* _Stated goal_
Please add -80 to every coordinate in the answers, then write out the items below again, requests included, from the first item through the line holding "[x=90, y=623]", inclusive.

################

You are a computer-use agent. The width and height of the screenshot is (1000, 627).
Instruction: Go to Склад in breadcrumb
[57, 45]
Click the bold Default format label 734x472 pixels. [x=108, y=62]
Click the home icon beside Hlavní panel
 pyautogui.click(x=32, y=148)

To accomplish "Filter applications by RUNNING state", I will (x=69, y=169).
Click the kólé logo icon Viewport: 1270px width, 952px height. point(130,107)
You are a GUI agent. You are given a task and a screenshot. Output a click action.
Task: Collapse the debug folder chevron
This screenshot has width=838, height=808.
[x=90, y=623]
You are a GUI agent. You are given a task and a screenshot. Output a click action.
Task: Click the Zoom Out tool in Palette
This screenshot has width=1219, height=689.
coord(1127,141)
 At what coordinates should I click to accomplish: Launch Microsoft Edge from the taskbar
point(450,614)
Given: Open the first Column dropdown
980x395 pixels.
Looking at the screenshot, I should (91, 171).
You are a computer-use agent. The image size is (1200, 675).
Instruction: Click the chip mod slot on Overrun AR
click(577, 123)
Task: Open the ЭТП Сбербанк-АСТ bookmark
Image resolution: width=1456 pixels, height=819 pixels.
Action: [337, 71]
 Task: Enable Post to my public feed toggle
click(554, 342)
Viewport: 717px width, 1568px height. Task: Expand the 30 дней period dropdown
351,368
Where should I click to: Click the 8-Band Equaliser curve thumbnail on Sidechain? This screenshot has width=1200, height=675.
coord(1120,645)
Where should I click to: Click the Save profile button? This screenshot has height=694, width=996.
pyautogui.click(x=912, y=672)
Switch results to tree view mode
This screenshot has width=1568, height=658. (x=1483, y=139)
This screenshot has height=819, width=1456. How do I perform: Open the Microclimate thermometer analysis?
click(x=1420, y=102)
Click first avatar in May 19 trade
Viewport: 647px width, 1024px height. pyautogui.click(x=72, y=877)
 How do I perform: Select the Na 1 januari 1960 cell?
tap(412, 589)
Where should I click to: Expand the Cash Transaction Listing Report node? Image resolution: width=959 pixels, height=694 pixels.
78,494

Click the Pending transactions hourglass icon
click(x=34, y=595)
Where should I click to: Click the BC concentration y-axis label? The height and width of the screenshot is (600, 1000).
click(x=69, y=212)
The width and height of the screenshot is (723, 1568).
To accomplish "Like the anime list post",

################

* _Answer to the exercise_
You are a computer-use agent. The width and height of the screenshot is (1000, 627).
Instruction: Go to Склад in breadcrumb
[-23, -35]
Click the bold Default format label 734x472 pixels. [x=28, y=-18]
Click the home icon beside Hlavní panel
 pyautogui.click(x=-48, y=68)

To accomplish "Filter applications by RUNNING state", I will (x=-11, y=89).
Click the kólé logo icon Viewport: 1270px width, 952px height. point(50,27)
You are a GUI agent. You are given a task and a screenshot. Output a click action.
Task: Collapse the debug folder chevron
This screenshot has width=838, height=808.
[x=10, y=543]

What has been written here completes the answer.